**Task statement:** Where a line of the entries below includes the string "node", count it. Give only the resulting number.

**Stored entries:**
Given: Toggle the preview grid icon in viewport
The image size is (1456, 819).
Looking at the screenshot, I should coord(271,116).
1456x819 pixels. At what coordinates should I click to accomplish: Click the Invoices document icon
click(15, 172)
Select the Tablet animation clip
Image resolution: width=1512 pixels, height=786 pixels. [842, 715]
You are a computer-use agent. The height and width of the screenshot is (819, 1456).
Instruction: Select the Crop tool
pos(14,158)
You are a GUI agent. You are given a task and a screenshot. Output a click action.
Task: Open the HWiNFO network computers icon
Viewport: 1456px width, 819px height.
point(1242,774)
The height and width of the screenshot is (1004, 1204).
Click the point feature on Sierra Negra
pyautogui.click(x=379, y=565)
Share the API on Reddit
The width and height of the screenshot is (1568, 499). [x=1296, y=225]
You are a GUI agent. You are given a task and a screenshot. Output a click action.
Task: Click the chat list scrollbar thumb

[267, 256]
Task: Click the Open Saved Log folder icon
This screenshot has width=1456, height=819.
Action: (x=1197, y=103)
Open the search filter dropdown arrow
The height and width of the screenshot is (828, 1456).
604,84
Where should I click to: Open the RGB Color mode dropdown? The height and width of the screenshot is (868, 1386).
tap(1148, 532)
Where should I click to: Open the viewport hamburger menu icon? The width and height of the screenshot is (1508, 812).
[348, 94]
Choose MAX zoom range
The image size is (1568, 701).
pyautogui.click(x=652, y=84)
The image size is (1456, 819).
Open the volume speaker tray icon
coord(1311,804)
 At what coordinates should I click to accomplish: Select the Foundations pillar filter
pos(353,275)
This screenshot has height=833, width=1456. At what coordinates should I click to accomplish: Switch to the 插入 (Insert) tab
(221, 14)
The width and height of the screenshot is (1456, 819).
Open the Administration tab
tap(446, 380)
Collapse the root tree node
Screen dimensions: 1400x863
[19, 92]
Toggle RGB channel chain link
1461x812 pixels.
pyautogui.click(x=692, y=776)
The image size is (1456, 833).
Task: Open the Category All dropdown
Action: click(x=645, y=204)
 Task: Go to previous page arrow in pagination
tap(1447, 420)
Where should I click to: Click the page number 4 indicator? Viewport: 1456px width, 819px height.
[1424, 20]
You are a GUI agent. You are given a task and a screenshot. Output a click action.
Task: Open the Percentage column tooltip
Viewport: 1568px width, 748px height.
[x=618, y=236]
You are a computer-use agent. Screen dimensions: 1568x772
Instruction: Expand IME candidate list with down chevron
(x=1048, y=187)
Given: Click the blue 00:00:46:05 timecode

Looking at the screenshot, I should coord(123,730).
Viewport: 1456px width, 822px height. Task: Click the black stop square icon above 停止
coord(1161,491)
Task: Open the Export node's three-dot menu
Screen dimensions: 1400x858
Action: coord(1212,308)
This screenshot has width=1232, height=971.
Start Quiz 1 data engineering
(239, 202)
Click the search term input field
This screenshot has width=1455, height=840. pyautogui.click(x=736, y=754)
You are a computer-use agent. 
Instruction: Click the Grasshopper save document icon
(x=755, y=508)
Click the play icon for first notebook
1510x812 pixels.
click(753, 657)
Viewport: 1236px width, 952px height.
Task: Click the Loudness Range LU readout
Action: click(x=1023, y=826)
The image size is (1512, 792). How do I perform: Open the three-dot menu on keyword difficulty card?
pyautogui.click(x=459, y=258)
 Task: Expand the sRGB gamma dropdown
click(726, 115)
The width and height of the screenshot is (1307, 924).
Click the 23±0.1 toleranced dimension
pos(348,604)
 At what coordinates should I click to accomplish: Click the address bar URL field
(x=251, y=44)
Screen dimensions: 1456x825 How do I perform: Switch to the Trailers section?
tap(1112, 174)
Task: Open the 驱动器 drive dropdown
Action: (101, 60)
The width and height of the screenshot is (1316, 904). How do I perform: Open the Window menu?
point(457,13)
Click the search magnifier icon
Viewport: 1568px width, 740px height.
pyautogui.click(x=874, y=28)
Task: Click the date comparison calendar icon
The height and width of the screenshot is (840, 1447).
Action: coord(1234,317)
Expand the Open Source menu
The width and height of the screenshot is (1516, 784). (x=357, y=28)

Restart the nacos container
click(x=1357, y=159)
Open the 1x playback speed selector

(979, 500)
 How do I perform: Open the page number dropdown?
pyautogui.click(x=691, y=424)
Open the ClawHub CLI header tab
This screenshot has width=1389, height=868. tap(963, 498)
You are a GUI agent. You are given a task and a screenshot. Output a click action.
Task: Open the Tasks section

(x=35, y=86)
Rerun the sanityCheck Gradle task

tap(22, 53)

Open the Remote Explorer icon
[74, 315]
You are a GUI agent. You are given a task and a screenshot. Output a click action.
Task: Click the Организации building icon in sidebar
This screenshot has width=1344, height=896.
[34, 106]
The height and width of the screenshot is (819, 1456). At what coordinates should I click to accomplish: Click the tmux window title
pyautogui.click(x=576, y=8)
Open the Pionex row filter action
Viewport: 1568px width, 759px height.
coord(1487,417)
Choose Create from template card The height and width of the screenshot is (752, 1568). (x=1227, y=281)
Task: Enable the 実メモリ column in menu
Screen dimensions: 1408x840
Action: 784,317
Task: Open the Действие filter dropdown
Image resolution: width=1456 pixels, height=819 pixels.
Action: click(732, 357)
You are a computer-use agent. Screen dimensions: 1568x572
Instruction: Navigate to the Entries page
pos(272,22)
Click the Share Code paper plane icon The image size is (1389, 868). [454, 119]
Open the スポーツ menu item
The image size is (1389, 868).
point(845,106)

**Task answer:** 2